= Rhondda Gillespie =

Australian-born British-Barbadian classical pianist

Rhondda Gillespie (4 August 1941 – 30 December 2010) was an Australian-born classical pianist who resided primarily in the United Kingdom and Barbados. She was a specialist in the music of Franz Liszt and brought to light many of his lesser-known works. She was also renowned for her focus on contemporary music, and she gave many world premieres of British music.

==Career==
Rhondda Marie Gillespie was born in Sydney in 1941, the only child of architect David Gillespie and his wife Marie (née Saywell). At age 8 she played Manuel de Falla's Ritual Fire Dance on Jack Davey's radio show Star Search.

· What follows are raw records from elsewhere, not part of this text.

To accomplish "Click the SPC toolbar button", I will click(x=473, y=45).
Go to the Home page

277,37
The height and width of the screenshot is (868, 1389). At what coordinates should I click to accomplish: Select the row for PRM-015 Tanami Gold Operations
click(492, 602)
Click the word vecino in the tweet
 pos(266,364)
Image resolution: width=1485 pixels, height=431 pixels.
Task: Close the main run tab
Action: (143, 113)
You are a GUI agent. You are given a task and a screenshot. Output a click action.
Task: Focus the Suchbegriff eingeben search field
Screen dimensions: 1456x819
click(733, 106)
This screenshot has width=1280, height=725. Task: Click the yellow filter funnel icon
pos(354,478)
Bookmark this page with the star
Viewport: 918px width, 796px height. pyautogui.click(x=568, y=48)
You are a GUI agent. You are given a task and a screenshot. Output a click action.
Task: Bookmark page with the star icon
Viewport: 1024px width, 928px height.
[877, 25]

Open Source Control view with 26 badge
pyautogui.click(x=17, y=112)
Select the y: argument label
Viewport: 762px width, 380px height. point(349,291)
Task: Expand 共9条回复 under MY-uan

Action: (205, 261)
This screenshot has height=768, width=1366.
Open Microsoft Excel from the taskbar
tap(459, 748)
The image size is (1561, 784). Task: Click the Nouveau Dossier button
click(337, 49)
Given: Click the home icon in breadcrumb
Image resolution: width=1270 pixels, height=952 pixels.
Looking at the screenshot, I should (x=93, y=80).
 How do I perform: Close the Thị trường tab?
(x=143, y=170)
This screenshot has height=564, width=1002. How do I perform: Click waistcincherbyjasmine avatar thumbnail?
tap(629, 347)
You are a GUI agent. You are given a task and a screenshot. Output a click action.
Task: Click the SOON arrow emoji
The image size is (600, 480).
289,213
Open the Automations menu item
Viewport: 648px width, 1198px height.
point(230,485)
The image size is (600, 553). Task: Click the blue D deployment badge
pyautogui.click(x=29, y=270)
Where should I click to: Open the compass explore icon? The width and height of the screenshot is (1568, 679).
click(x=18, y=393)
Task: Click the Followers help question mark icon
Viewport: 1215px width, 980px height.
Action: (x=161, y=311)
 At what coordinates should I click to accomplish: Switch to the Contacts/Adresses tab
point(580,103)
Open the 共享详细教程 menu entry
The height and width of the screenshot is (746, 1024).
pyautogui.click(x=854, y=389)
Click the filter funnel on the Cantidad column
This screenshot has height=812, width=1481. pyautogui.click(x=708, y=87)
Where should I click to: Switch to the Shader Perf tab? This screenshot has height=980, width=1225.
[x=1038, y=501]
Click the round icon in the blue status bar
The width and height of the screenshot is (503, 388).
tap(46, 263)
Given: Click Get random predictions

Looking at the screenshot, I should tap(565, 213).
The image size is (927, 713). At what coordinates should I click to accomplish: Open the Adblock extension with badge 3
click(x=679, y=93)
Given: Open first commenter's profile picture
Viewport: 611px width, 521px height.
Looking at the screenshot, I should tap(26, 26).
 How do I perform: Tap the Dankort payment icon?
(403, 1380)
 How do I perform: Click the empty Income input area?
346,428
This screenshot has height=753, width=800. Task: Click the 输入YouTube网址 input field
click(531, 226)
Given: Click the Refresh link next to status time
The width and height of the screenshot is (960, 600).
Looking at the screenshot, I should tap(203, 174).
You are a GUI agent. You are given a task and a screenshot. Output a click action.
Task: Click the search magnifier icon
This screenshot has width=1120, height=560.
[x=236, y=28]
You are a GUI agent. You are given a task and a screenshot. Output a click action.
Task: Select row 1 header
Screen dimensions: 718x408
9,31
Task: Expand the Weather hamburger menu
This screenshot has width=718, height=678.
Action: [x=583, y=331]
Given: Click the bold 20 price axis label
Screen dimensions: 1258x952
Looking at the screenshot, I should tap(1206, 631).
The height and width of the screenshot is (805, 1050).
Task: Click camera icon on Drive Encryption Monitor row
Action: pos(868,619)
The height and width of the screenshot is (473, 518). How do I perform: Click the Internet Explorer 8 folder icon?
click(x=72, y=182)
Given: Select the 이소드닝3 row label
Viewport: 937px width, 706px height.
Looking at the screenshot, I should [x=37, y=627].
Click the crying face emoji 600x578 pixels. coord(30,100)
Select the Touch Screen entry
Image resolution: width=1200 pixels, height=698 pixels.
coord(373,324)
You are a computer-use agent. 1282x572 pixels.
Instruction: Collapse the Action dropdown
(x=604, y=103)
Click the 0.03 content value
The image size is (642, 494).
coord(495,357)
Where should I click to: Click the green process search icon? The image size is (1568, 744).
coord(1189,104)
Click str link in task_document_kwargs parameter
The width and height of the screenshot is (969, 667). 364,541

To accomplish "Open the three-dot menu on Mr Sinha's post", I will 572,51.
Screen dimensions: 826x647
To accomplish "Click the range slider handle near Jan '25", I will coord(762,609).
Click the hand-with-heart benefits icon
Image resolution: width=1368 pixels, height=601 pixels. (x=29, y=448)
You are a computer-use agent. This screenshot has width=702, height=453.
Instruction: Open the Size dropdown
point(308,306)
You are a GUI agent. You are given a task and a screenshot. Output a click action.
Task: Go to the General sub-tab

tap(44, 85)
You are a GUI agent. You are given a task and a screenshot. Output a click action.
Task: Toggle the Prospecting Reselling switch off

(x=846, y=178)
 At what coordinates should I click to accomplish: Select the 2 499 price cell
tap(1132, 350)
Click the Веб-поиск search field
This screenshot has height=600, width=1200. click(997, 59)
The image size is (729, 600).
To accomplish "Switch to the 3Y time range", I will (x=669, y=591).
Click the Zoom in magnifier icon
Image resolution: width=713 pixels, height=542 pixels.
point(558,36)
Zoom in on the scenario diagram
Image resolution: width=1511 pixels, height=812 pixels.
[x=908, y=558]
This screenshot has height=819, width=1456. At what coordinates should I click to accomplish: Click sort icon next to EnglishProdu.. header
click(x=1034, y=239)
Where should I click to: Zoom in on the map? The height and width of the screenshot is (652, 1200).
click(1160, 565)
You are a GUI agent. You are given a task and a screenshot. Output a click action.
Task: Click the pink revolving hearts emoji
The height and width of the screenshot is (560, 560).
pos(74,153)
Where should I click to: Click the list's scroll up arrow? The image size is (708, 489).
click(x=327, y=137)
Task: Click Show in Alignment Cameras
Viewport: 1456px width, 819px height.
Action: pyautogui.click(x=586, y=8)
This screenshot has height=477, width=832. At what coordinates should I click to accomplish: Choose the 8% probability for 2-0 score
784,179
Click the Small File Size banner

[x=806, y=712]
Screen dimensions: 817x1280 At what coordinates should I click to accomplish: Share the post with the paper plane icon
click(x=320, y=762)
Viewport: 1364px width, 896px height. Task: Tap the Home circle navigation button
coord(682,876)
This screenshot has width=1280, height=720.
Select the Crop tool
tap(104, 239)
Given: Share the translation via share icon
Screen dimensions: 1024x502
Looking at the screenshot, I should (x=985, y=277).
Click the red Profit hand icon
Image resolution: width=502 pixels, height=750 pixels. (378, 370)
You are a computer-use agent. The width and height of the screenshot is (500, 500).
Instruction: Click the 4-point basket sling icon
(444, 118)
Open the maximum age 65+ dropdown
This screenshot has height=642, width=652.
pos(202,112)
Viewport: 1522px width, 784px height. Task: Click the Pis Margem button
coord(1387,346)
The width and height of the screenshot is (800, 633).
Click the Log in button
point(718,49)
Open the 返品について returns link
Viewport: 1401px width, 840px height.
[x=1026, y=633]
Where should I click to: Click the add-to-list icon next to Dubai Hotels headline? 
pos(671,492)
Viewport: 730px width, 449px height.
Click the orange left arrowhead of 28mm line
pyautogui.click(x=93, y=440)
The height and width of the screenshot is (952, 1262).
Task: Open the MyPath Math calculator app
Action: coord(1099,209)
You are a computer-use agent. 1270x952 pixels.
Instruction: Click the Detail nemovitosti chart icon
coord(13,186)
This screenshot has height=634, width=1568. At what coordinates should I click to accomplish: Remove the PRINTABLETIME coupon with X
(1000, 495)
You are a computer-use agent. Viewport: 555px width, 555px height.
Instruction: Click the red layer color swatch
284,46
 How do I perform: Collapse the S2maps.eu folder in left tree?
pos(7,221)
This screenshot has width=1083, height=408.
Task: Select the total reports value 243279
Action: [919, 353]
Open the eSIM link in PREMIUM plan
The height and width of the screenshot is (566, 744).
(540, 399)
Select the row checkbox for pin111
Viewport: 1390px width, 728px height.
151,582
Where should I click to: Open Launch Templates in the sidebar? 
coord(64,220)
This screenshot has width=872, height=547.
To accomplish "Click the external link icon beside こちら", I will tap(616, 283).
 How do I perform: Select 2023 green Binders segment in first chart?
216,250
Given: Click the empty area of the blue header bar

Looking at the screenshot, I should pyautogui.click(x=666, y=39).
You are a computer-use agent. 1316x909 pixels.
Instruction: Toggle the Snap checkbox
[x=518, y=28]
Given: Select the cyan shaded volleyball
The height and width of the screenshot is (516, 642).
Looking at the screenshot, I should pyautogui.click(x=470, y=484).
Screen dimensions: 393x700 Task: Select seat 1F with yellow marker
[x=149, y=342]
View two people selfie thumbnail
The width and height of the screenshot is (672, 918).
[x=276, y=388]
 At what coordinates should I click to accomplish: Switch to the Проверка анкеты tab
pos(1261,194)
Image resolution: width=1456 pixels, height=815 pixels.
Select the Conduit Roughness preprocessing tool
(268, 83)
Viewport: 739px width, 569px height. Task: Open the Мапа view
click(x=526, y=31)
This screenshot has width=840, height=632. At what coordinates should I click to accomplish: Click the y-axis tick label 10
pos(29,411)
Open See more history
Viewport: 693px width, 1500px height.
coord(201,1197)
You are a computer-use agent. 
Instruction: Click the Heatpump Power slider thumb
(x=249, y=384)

She gave her first public recital at 12. Her formal studies were at the Sydney Conservatorium of Music under Alexander Sverjensky (where her fellow students included Malcolm Williamson, Richard Farrell and Roger Woodward) and in Britain under Louis Kentner and Denis Matthews.

Wilfred Josephs' 14 Studies for Piano, Op. 53 were written for Gillespie, Joy Blech, and Yonty Solomon. Gillespie gave the world premiere of the complete set at the Cheltenham Festival in 1967.

She was the second wife of the music critic and musicologist Denby Richards. They married on 29 May 1973, but divorced in 1977.

In 1976, for Joseph Horovitz's 50th birthday, Gillespie played his Jazz Concerto at the Queen Elizabeth Hall. She played Franz Liszt's piano transcription of Hector Berlioz's Symphonie fantastique at the 1977 London Liszt Festival. With the actor Michael Gough she also gave the first complete performance in London of Liszt's dramatic recitations.

In 1984, Gillespie and her fellow Australian pianist Robert Weatherburn formed a professional duo to present repertoire for piano four-hands and two pianos. They toured Malta and England and appeared in Sydney. There they premiered John Dankworth's Fantasia Enigmatica in 1986. In 1987, at the Sydney Opera House, they gave the world premieres of Weatherburn's arrangement for two pianos of Liszt's Geharnischte Lied and of his own composition for two pianos, Mnajdra.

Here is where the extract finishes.